In Central Europe, an unusually large number of floods were recorded in the summers and autumns of the late 19th century, causing considerable damage. Different factors contributing to the recurrence of these floods have been discussed in the literature, including the unusually high precipitation anomalies recorded at the time. Based on the frequency and spatial pattern of these floods, previous studies suggest that changes in the large-scale circulation may have played a relevant role.
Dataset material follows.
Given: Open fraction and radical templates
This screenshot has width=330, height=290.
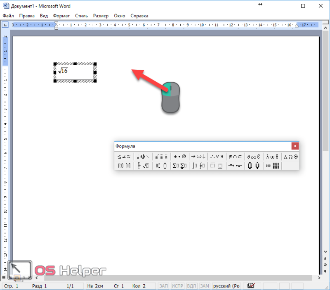Looking at the screenshot, I should coord(143,166).
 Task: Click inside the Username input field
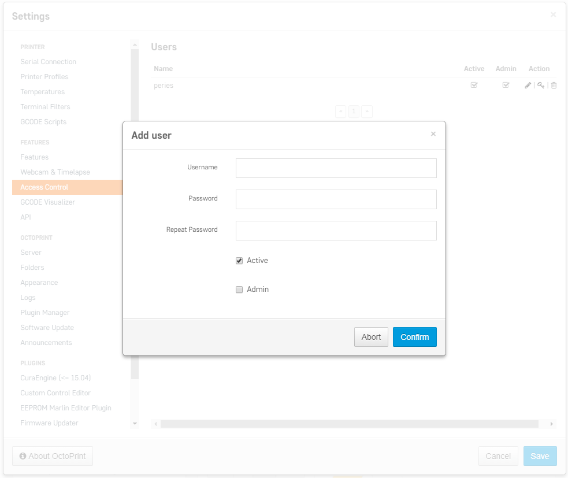[336, 168]
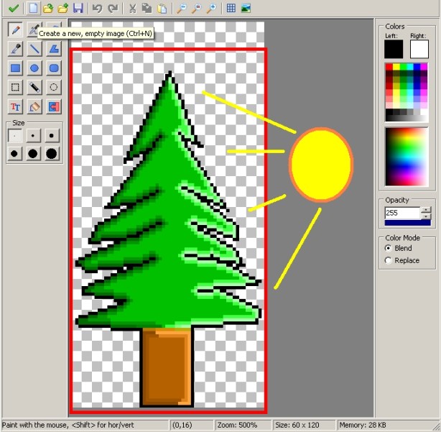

Here, we use an atmospheric global climate model forced with observed sea surface temperatures (SSTs) and atmospheric forcings (greenhouse gas concentrations and aerosol emissions) to test this hypothesis and identify the causes for the associated atmospheric circulation pattern.
We find that our model is able to reproduce the high summer precipitation anomalies observed in Central Europe in the late 19th century, and we show that between 1875 and 1890, transient SSTs, as opposed to climatological ones, are the primary driver for this precipitation increase. Using a series of numerical experiments, we find that the SST variability in the central and eastern tropical Pacific Ocean (associated with the El Niño–Southern Oscillation region) was the primary driver for these anomalies. In addition, SST variability in the Indian Ocean as well as increasing anthropogenic aerosol emissions substantially enhanced European precipitation.
The atmospheric circulation anomalies associated with this precipitation increase show a Pacific North American (PNA)-like pattern over North America and a substantially weakened mid-troposphere westerly flow over Europe and the North Atlantic, as well as increased pressure over Greenland and reduced pressure over Europe, resembling the negative phase of the summer North Atlantic Oscillation (NAO).